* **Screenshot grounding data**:
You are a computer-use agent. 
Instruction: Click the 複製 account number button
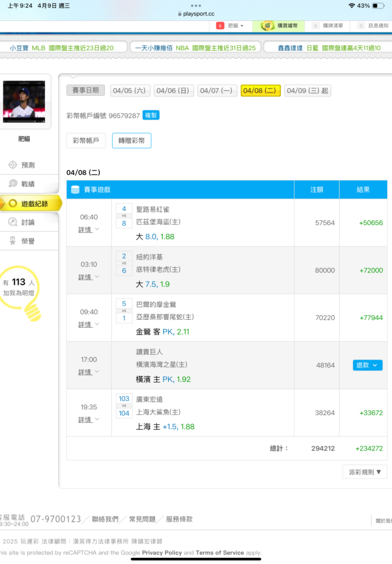click(151, 116)
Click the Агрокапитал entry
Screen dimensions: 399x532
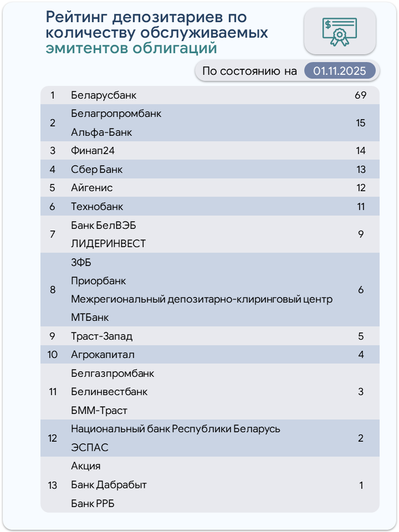(x=103, y=355)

* **PROBLEM TO SOLVE**:
Your answer should hold every record above, printed exactly and free of pictures.

* **ANSWER SPACE**:
You are a computer-use agent. 
Instruction: Click the 複製 account number button
click(151, 116)
Click the Агрокапитал entry
Screen dimensions: 399x532
(x=103, y=355)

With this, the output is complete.